To quell any doubts about Pakistan's seemingly uncontrollable spiral into darkness, just recently, Foreign Policy Magazine ranked Pakistan as the tenth
most failed state on earth and it would seem its leaders are hell bent on securing the number one slot - an honor it can add to their already dubious
distinction as the world's largest incubator of jihadist extremism. Afghanistan will never see peace or prosperity with a neighbor like Pakistan and the U.
S. will always be threatened by terrorist plots spawned in Pakistan's lawless regions - like the most recent Times Square bombing.

The most popular approach to fragmentation is to break off and allow Afghanistan to absorb Pakistan's North-West Frontier Province (NWFP) and the
Federally Administered Tribal Areas (FATA), which would unite the Pashtun tribes.
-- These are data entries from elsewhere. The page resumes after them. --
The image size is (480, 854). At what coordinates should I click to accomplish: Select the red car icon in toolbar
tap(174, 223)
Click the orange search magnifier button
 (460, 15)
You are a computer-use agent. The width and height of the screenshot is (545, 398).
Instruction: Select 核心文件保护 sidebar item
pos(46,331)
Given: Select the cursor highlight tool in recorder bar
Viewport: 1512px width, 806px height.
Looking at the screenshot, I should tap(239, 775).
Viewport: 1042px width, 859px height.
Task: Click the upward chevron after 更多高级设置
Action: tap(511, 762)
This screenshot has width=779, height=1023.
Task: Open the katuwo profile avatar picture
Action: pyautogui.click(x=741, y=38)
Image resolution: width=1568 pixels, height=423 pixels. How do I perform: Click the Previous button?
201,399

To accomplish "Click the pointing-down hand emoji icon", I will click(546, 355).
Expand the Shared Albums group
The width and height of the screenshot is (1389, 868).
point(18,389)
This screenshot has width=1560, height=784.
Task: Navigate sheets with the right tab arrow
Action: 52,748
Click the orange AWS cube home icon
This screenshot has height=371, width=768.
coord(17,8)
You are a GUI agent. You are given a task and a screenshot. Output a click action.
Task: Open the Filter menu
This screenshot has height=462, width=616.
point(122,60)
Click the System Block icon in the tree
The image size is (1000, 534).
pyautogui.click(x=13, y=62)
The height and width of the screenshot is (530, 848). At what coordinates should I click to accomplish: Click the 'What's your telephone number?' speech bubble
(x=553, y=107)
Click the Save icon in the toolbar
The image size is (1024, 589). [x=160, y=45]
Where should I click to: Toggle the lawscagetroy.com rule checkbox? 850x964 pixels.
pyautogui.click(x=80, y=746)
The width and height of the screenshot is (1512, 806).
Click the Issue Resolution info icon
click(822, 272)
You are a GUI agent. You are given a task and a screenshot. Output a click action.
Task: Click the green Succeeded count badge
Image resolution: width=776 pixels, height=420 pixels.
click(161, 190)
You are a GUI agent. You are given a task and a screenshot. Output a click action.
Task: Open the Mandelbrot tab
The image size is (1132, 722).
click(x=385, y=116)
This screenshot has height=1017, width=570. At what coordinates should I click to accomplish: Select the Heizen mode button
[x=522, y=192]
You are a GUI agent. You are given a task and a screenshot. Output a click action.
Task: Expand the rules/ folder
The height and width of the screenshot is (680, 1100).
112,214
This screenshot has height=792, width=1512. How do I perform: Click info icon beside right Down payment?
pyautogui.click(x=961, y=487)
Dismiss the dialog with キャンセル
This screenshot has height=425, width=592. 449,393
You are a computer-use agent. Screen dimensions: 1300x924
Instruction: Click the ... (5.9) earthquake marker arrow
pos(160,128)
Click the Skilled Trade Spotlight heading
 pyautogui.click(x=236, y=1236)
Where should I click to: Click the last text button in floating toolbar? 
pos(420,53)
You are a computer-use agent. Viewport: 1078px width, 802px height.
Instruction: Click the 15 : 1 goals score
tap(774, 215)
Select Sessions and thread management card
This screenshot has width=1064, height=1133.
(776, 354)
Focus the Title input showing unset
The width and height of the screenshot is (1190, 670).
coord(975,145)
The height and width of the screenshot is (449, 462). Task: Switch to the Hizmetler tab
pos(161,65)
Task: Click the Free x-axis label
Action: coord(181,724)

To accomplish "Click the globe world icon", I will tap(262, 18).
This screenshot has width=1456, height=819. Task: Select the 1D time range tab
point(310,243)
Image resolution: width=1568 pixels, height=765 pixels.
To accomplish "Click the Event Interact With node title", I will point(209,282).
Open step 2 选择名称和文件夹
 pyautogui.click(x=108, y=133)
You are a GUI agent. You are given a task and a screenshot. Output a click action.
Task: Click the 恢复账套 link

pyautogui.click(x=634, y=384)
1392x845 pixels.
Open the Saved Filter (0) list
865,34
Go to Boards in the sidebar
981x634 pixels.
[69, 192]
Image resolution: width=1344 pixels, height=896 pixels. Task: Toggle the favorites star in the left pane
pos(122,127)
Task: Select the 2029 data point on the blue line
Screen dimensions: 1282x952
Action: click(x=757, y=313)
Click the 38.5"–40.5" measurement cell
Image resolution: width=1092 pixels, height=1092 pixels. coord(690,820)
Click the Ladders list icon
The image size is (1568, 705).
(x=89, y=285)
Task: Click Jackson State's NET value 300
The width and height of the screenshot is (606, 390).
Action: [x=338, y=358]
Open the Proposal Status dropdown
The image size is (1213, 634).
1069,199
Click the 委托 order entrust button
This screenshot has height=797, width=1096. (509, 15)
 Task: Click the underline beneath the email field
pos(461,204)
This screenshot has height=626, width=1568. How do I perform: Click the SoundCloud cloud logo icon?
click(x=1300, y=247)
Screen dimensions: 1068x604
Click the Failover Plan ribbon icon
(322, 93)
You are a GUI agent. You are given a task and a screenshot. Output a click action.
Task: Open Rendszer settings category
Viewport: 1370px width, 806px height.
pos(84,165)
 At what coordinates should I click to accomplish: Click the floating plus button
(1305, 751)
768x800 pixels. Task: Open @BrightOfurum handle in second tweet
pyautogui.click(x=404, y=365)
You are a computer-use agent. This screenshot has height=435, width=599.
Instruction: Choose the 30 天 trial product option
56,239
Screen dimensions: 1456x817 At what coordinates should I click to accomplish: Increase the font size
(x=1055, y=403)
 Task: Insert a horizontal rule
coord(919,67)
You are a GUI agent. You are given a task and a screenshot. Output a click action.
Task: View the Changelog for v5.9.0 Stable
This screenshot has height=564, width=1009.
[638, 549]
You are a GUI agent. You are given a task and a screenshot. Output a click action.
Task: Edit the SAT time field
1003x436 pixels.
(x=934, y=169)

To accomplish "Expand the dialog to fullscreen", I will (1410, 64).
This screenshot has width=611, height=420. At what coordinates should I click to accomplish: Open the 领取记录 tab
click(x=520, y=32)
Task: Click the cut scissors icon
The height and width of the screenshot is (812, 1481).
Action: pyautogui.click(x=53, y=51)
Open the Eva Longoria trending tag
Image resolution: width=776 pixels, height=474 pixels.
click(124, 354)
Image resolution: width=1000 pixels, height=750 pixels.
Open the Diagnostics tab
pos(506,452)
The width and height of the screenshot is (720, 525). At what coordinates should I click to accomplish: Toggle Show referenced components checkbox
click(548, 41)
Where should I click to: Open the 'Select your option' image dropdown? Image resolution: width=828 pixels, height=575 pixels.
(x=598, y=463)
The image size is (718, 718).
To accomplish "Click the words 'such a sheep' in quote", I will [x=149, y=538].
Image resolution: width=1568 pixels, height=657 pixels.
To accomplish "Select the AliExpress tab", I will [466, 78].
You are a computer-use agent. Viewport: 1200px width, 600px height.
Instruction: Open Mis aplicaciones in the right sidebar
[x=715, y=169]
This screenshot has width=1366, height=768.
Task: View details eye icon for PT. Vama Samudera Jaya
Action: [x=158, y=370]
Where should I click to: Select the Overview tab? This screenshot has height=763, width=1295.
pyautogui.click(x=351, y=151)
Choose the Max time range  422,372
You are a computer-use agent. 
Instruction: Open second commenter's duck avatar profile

In addition, the provinces of Balochistan and Sindh would become
independent sovereign states, leaving Punjab as a standalone entity.

Balkanization is based on the premise that the weak central government in Islamabad is incapable of governing Pakistan's frontiers, which have
become the number one source of regional instability. The governing Punjabi elite have neglected the other three major ethnic groups - the Sindhis,
Pashtuns, and Baluchis, primarily because a majority of Pakistan's budget is spent on the military rather than economic development, schooling or
infrastructure. Only 2% of Pakistan's GDP, for example, is spent on education despite the fact Pakistan's literacy rate stands at 57%.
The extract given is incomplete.